Managers who have had exposure to more than one culture before the age of 23 are more likely to be confident when it comes to making difficult or risky decisions.Thinkstock

They say that travel broadens the mind. Recent research from Exeter and Dublin indicates that international experience can also help when it comes to creating more well-rounded managers.

Managers who have had exposure to more than one culture before the age of 23 are more likely to be confident when it comes to making difficult or risky decisions. Such managers see doing business in international markets as a means of providing opportunities and expect a positive result from these opportunities.

Grzegorz Trojanowski, an associate professor in finance at the University of Exeter Business School, and Dorota Piaskowska, a lecturer in management at University College Dublin, looked at more than 2,000 acquisition decisions made by board members at 561 U.K.-listed companies.

The two academics have discovered that the more international the makeup of a company's board, the more likely that company is to be active in international markets.

"The U.K. is one of the most diverse countries on Earth and this cultural mix has a positive impact on the business focus of British firms, which tends to be disproportionately international," Prof. Trojanowski said.

Prof. Trojanowski believes that companies should pay great attention to an organization's overall strategy and consider how the experience of its managers complements that strategy. If, for example, a company wishes to be active overseas, it would do well to employ managers with significant international exposure. However, if a company is more concerned with its domestic market, managers with international experience could well expose the company "to unnecessarily risky behaviour."

MENS' INFLATED SELF-IMAGE

Career appraisals and 360-degree feedback are a common tool in the Western workplace. But in what academics believe may be the first research of its kind, a study into peer feedback has found that women are far more likely than men to take their co-workers' assessments to heart.

A report in the Academy of Management Learning & Education has found that "women more quickly and rationally align their self-awareness with peers' views of them, whereas men continue to rationalize and inflate their self-image over time."

Academics Margarita Mayo, a professor of organizational behaviour at IE business school in Spain, her colleague Juan Carlos Pastor, Maria Kakarika of Kedge Business School in France, and Stéphane Brutus of Concordia University in Montreal questioned 221 MBA students – 169 male and 52 female – at the end of each term over the year of their MBA program. Each time the students were asked to rate themselves in four areas of leadership: self-confidence, self-management, interpersonal understanding and behavioural flexibility. Initially, both men and women rated themselves higher than their peers had done. However, over a six-month period, the women's self assessment declined much more steeply than the men's, to the point that the women's perceptions had "essentially converged with peer ratings."

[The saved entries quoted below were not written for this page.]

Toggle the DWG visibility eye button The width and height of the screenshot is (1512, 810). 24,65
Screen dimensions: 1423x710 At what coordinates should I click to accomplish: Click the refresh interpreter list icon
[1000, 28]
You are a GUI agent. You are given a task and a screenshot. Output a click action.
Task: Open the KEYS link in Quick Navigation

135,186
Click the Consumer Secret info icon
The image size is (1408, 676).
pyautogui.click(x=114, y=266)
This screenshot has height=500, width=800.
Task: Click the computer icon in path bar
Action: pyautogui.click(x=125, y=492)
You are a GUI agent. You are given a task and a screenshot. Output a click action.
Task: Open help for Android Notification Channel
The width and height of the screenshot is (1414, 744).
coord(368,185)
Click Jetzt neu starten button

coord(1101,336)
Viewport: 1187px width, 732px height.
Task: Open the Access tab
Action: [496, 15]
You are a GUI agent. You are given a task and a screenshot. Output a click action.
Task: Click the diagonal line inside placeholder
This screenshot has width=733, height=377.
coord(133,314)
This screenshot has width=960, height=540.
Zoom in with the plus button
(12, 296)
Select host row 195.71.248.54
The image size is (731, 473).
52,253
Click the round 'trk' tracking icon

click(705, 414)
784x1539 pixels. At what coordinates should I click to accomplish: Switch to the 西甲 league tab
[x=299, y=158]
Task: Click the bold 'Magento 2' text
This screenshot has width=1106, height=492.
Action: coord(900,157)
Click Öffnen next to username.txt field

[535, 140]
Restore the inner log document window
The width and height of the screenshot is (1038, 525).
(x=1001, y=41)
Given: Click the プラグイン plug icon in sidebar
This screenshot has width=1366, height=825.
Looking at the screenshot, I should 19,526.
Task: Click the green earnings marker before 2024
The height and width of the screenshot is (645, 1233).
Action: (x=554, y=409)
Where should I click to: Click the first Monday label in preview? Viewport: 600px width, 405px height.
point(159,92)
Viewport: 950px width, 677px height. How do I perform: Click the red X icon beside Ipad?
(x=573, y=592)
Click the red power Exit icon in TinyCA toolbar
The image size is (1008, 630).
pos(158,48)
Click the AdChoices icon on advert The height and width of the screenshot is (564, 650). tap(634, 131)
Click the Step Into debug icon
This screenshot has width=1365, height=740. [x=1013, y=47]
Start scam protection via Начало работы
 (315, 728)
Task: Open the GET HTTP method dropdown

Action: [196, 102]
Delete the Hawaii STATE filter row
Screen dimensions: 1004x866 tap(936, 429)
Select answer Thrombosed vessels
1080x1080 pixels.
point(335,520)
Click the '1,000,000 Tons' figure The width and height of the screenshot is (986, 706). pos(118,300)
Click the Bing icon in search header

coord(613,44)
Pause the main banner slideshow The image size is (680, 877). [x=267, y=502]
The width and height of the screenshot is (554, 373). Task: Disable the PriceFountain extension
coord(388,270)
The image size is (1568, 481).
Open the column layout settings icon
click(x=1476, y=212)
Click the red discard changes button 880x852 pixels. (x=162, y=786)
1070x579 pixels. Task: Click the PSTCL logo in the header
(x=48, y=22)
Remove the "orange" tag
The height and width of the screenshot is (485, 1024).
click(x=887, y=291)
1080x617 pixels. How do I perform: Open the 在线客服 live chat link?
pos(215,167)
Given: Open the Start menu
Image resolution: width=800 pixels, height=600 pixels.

The writers believe that their findings indicate that women are more sensitive to social cues than their male peers. However Prof. Mayo warns that for women, this can be a double-edged sword. Aligning self-image to reflect what others think of them demonstrates self-awareness, which is a big step in leadership development, she says. But if such self-awareness includes doubt about competence. "It can induce paralysis unless women take their cue from their peers to seek out the training and coaching that will enable them to take on new challenges."

Prof. Mayo adds that, for men, the tendency to overestimate their leadership abilities has both advantages and disadvantages. While allowing them to take on new challenges in the face of negative feedback can be a positive consequence, ignoring what others say "is hardly a prescription for success in the long haul."